La mostra proporrà un suggestivo itinerario attraverso il sentimento della natura e delle stagioni che si esprime nella poesia classica giapponese e nella decorazione del kimono. A ognuno dei pezzi esposti sono accostati esempi della poesia classica che rimandano a fiori, erbe, animali, motivi di buon auspicio presenti sulla superficie dei kimono.

A chi sa ascoltare, infatti, il kimono racconta delle storie antiche.

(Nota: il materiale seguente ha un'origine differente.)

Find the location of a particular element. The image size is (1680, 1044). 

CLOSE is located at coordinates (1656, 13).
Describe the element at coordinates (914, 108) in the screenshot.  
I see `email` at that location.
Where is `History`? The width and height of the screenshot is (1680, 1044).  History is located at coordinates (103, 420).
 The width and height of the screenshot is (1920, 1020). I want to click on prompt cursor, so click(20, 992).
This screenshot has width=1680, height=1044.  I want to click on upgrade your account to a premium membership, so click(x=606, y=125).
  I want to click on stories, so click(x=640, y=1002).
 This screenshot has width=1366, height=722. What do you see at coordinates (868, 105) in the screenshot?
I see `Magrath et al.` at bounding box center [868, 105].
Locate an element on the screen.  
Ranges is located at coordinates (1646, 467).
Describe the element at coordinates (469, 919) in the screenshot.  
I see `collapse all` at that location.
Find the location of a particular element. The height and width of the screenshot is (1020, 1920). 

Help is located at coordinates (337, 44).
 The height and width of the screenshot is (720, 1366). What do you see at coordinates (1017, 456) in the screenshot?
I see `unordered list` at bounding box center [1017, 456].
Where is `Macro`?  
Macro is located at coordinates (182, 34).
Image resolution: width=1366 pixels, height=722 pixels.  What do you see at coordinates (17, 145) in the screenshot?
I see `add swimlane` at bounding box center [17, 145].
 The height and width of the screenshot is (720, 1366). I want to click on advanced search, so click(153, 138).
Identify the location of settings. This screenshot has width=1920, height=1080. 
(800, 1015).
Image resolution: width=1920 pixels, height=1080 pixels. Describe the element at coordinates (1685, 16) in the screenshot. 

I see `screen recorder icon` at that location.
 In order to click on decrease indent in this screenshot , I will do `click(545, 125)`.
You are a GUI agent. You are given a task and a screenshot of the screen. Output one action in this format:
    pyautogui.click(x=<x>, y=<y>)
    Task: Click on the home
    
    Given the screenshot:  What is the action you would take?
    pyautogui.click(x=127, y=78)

Ricchi e molteplici sono i riferimenti poetici e simbolici nella decorazione della sua superficie: il viaggio nel mondo del kimono diventa allora viaggio nella cultura giapponese di ogni epoca fra mito, poesia, arte, moda.

Questa trama sottile di riferimenti simbolici e il suo affascinante mistero saranno rivelati nel percorso della mostra e negli eventi collaterali ad essa collegata:

 

un seminario sull’estetica del kimono tenuto da Rossella Marangoni presso la sede della mostra nei giorni 15, 16 e 17 luglio;

e,

domenica 17 luglio, alle ore 15

una vestizione pubblica del kimono di tipo furisode, vera e propria cerimonia il cui rituale rimanda alla tradizione estetica classica del Giappone (con la maestra Tomoko Hoashi).

 

La mostra “Di chi sono queste maniche (tagasode)?” è curata da Rossella Marangoni, dell’Associazione Italiana per gli Studi Giapponesi, ed è la principale proposta culturale del NIPPONBASHI D’ESTATE 2016, il festival sulla cultura giapponese che si svolge ogni anno a Treviso.

Il titolo che abbiamo scelto, e che può apparire curioso, deriva da un particolare genere di paravento, il tagasode byōbu, che ebbe grande fortuna in Giappone nel XVII secolo: su questi paraventi, dal ricco fondo dorato, svariati appendiabiti in legno laccato, gli ikō, reggono kosode (precursori del kimono), stoffe, indumenti che sembrano lasciati da qualcuno che si è appena allontanato dalla stanza, lasciando dietro di sé la scia sottile di un profumo antico.

L’invito allora è di seguire quella scia e scoprire cosa rivelano colori, disegni, ricami che percorrono quelle maniche.

 

Orari: Tutti i giorni dalle 10 alle 20 ( venerdì 15 luglio fino alle 22, sabato 16 fino alle 24 e domenica 17 fino alle 22).